====== Data for this exercise ======

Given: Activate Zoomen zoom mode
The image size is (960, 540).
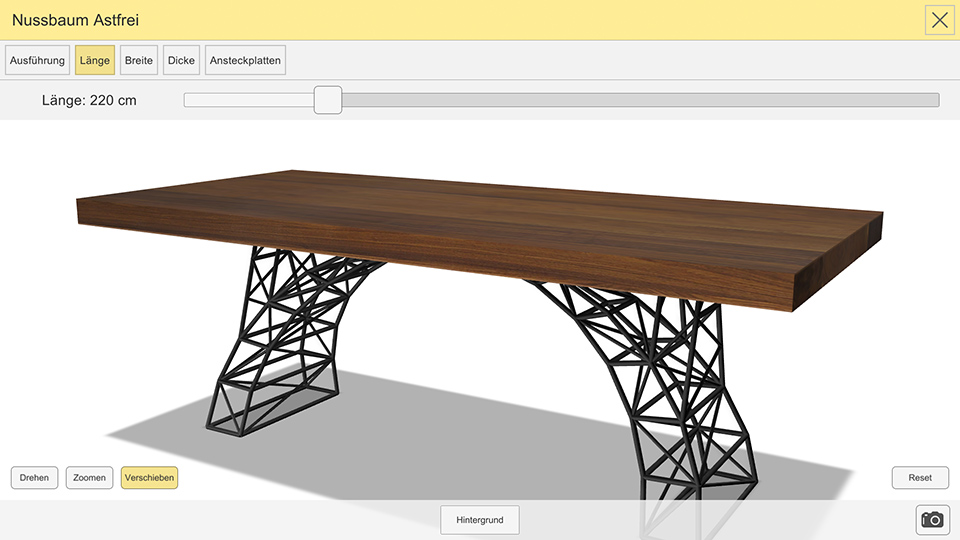Looking at the screenshot, I should tap(89, 478).
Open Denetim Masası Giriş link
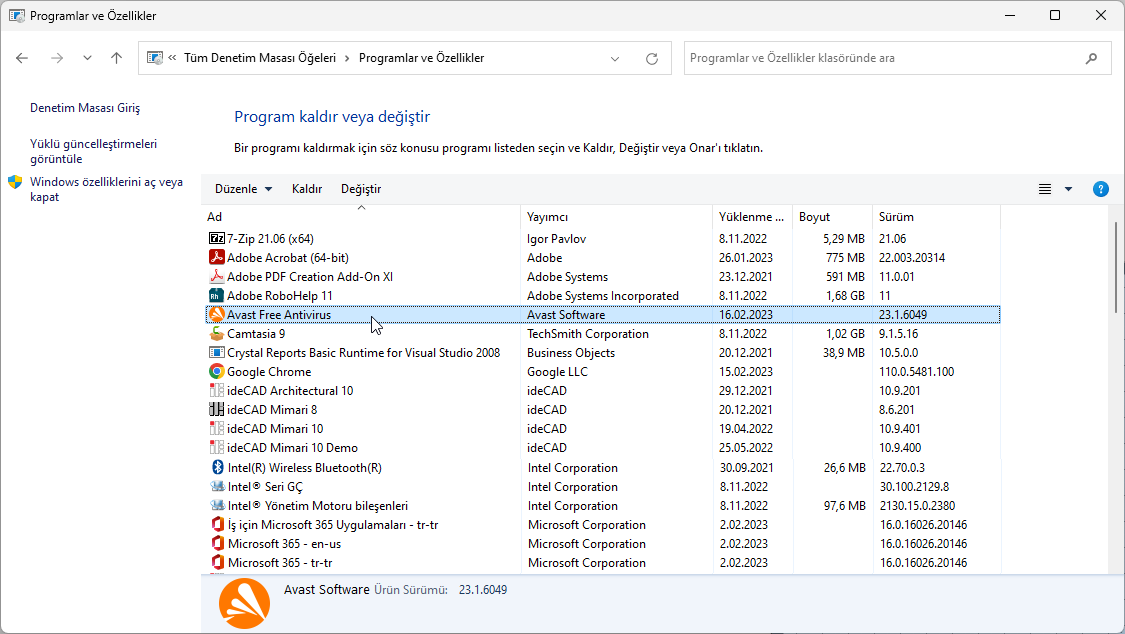 tap(85, 108)
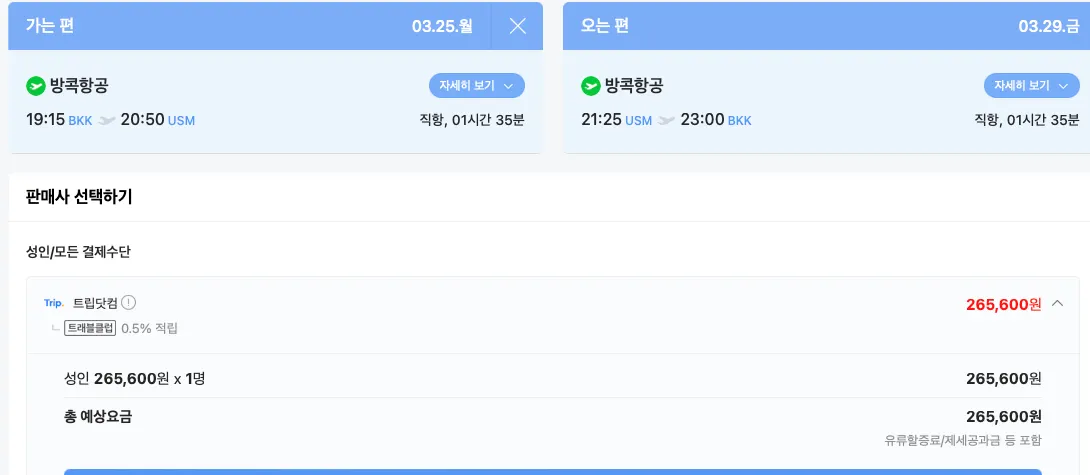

======

• _How to complete this task_: Would you retype the entries above in full, exactly as written, minus the pictures?

• _Written solution_:
Given: Activate Zoomen zoom mode
The image size is (960, 540).
Looking at the screenshot, I should tap(89, 478).
Open Denetim Masası Giriş link
 tap(85, 108)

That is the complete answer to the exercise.